Журнал «Вокруг Света» №06 за 1971 год - страница 17

стр.

И весь этот сложнейший сплав межнациональных символов радостного, красивого — утреннее солнце, распустившийся цветок — и традиционно-национального осмысления этих явлений становится в этом рисунке четким этническим знаком общества, воспитавшего юного художника. Подобных примеров можно привести множество. И все они свидетельствуют об одном — в безбрежном море детского искусства можно выделить такой же достоверности и полноты этнографическую информацию, как в наскальных рисунках бушменов, в культовых африканских масках, в австралийских тотемах.

Но самое удивительное не в этом. Рисунок четырехлетнего мальчика «самолет в небе» его сверстники «читают» практически безошибочно. «Рассказ» же девятилетнего Токуясу его сверстник дословно расшифровать не может — в нем слишком много индивидуального. Но смысл его — «здесь нарисовано красивое» — угадывали практически все дети. Если бы это было случаем единичным, то его можно было объяснить сюжетом — солнце и цветок не могут быть символами некрасивого для любого ребенка. Но, как выяснилось, дети нередко узнают смысл и таких рисунков, где абсолютно не виден графический сюжет.

Часто дети изображают как самое красивое, например, лепестки цветка, „ветер, воду, воспроизводя все это лишь цветовыми пятнами. Сюжет здесь узнать невозможно. И все равно, когда спрашиваешь, что здесь нарисовано — «красивое или некрасивое?» — большинство детей говорят: «красивое».

...Живым существам вообще свойственно инстинктивное чувство «предпочтения цвета» — это отмечал еще Ч. Дарвин. Но у человека это чувство в первую очередь обусловлено социально-общественными отношениями. Как и другие эстетические категории, оно имеет исторический характер. И различные этнические группы, нации, сообщества в результате исторического развития выбрали, если так можно сказать, свои собственные цвета, символизирующие те или иные эмоциональные состояния. Причем у разных народов совершенно различные цвета могут символизировать одни и те же чувства: цвет траура, печали у европейских народов повсеместно черный, у индусов — желтый, у японцев — белый.

Почему же смысл большинства рисунков, например, маленьких японцев понимают дети в Москве и Ленинграде, ориентируясь только по цветовым пятнам?
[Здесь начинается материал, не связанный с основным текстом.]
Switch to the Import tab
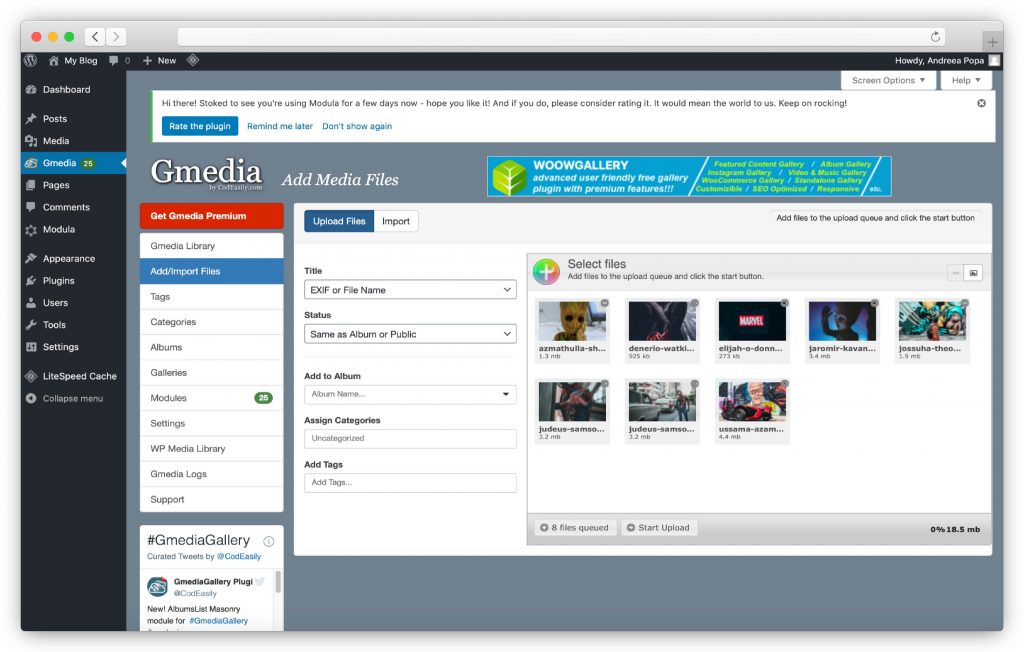This screenshot has width=1024, height=652. 396,221
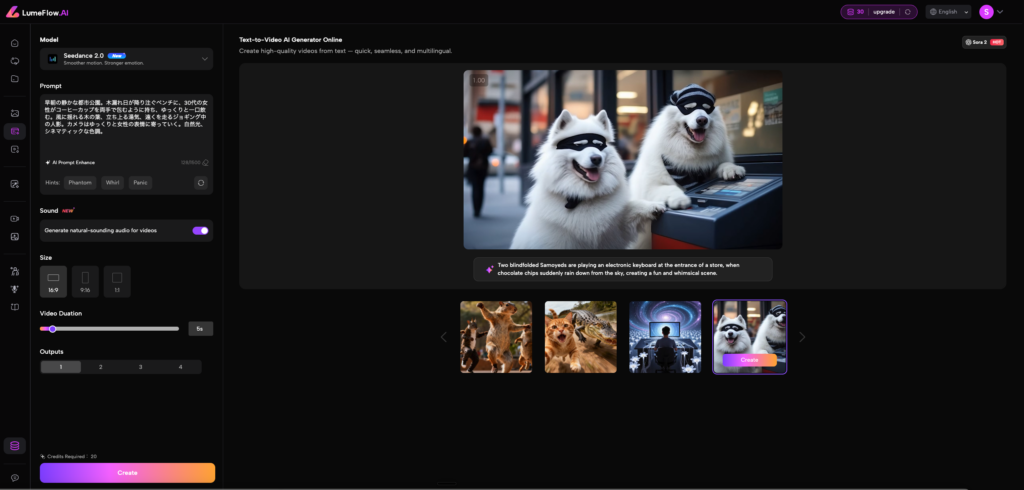Viewport: 1024px width, 490px height.
Task: Select the 1:1 size option
Action: [117, 281]
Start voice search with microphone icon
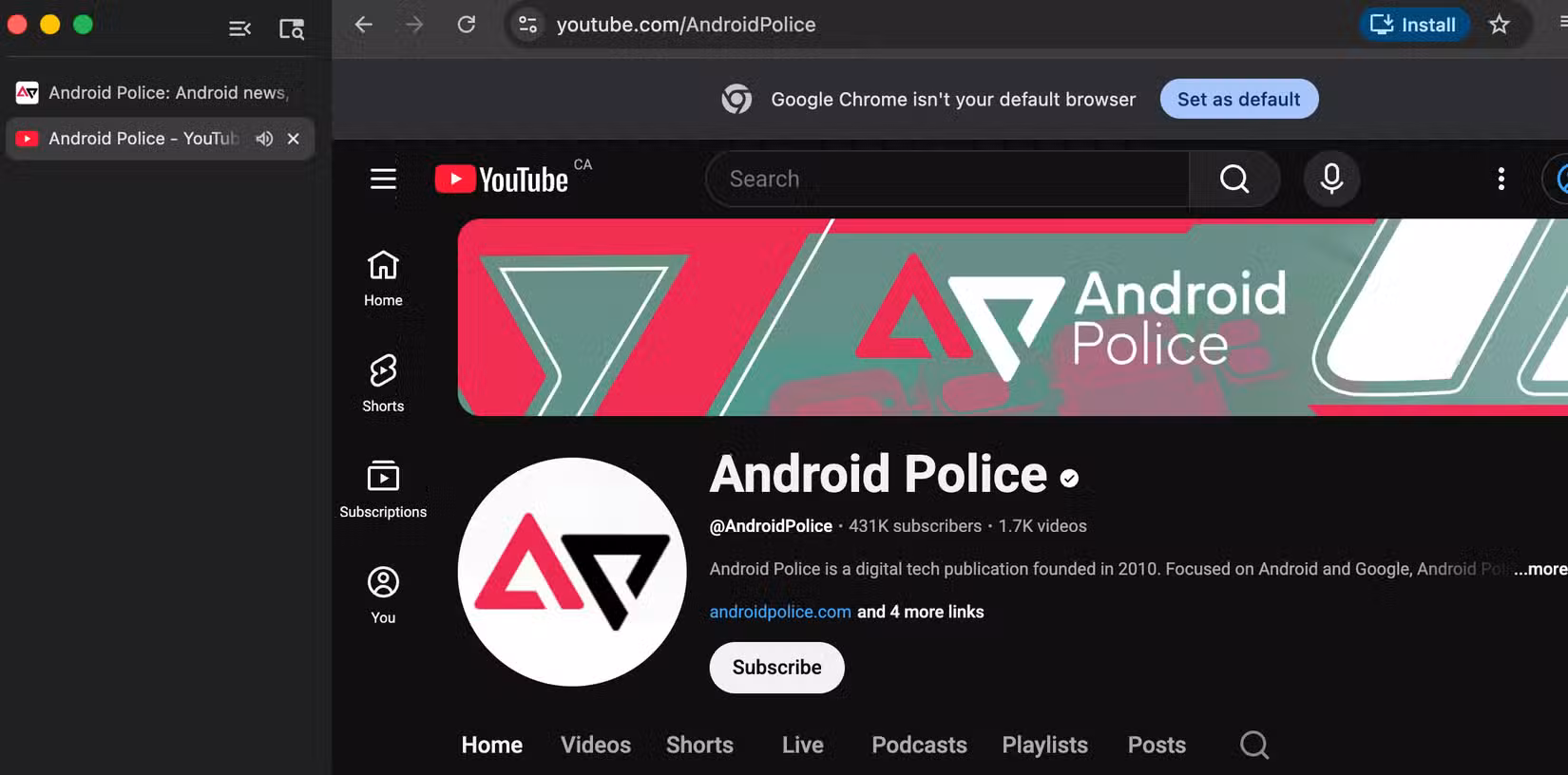 pyautogui.click(x=1331, y=179)
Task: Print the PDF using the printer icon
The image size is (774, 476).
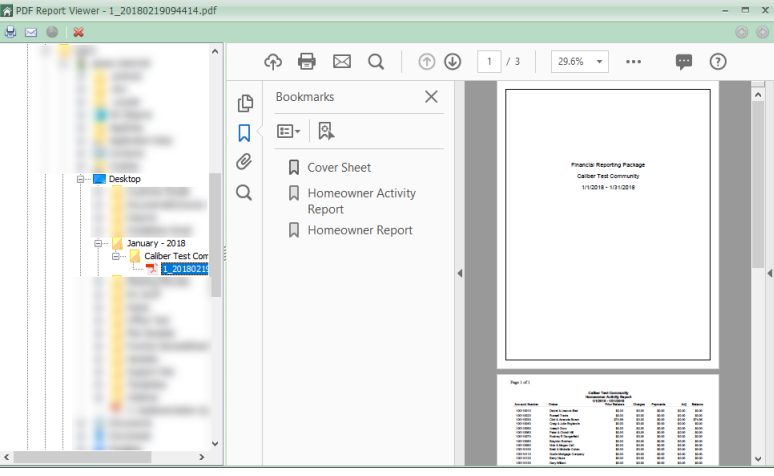Action: coord(307,62)
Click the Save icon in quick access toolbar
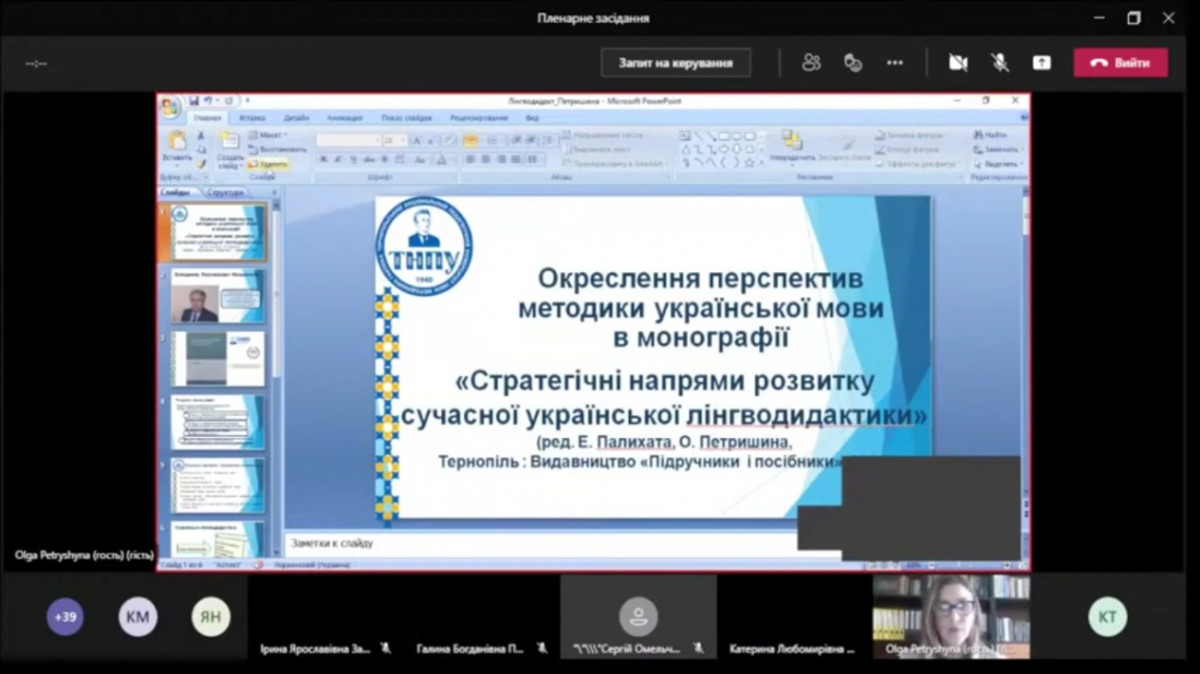The image size is (1200, 674). (194, 101)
Оказалось, что все дети, практически без исключения, изображают красивое красками яркими, чистыми — и главным образом оранжевой, красной, реже — зеленой, то есть предпочитают цвета левой части спектра. Причем зачастую ребенок выбирает цвета, не соответствующие действительной окраске изображаемого предмета, — только для того, чтобы как можно красочней рассказать о красивом.

...Поразительно, но в основном именно такими — красными и желтыми — красками пользовался художник каменного века, украшая стены своих пещер.

Да, можно с уверенностью сказать, что в детских рисунках общие для всех Маленьких принцев межнациональные оценки красивого со временем наполняются теми социально-нравственными ценностями, которые выработало то или иное общество. И наступает момент, когда ребенок понятие «красивое» осмысливает уже как полноправный член этого общества. Но он остается ребенком. Для него еще существуют критерии, связанные не с традициями воспитавшего его общества, но подчиненные каким-то, пока нам окончательно неясным законам, по-видимому всеобщим. Именно эти законы позволяют детям определенного возраста свободно читать рисунки своих сверстников и узнавать красивое не только по тому, что нарисовано, а каким цветом.

И кажется, что в какой-то период своей жизни ребенок в своем осмыслении действительности как бы проходит тот путь, что когда-то преодолевало — поколение за поколением — все человечество.

...А может быть, в том, что первооткрывателем первобытной живописи стал восьмилетний ребенок, больше закономерности, нежели случайности? И летописи страны детства — это не только материал для изучения закономерностей процесса осознания действительности человеком, но и один из ключей к пониманию первобытного искусства?